The difference between the two types of copies is that, if we change a property of an object in the shallow copied array the change is also reflected to the original, which does not happen in the deep copy. In the latter case this occurs because, in addition to the array cloning operation, we also clone the contained objects.

Both types of copy are usable and fine, as long as you always clone the parts that need to be modified. In this way we will never modify the original.

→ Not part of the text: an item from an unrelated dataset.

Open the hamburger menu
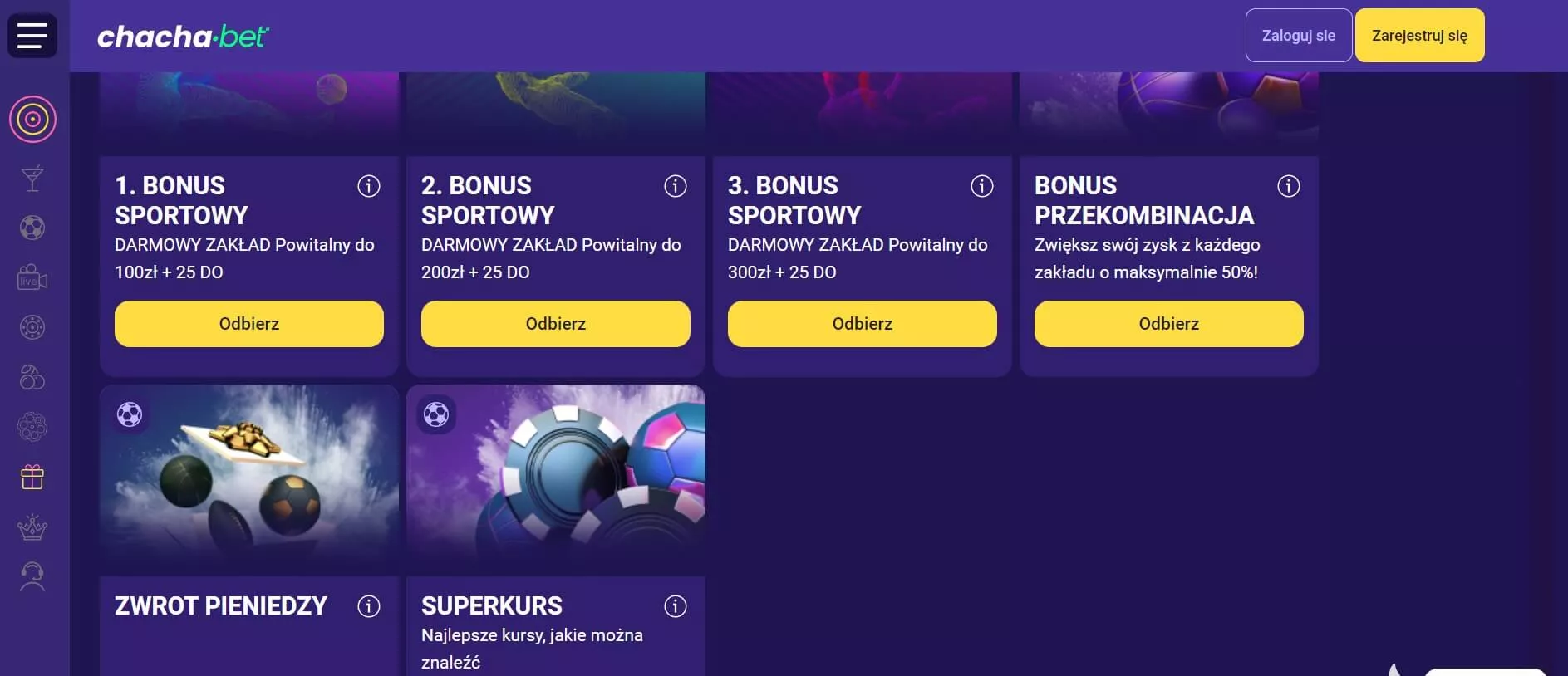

A general “deep” solution is made with recursive functions (which we should take from libraries for convenience and reliability). Deep copies are useful if we want to be completely free to manipulate data or if we don't trust third-party code.

### A note on performance

Let's talk briefly about performance. There are certain situations where immutability can boost our apps. For example, a clone will be allocated in a memory location different from the original, allowing an easy and quick comparison by reference. Same pointer/reference (=== for objects)? No changes. Different reference? Change detected, so react properly. No need of internal comparisons, because we have decided to create separate copies for each change.

On the other hand, making new copies each time could generate a lot of memory consumption, leading to performance losses. This is a well-known intrinsic problem of functional programming, solved by sharing parts of the manipulated data structures between the clones. Anyway, this complex topic goes beyond the scope of the current article.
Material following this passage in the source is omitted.